§ **What is needed**: How many lines in the items below contain the word "options"? Reply with the number alone.

· · · ·

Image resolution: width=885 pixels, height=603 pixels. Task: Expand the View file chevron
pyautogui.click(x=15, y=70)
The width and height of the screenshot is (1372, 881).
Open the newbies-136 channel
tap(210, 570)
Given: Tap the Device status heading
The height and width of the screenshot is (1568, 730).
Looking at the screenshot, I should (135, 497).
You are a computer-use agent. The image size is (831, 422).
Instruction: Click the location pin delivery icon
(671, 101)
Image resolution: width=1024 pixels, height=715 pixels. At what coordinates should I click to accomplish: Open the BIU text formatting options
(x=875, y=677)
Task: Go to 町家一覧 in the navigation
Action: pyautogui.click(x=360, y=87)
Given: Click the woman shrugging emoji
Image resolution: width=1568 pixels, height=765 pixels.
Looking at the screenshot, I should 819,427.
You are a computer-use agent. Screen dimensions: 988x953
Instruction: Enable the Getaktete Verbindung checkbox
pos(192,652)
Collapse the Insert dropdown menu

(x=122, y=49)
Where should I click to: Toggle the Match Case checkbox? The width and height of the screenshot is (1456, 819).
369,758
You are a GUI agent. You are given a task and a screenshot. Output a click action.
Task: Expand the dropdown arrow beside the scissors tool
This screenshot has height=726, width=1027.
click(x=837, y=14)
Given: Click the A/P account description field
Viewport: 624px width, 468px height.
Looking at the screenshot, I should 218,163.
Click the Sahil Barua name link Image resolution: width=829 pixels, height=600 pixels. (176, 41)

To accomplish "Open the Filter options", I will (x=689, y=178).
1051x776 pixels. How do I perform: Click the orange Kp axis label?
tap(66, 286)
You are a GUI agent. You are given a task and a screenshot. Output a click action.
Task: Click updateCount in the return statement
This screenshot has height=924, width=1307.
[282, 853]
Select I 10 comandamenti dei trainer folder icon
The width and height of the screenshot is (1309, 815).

· · · ·

§ **Finished answer**: 2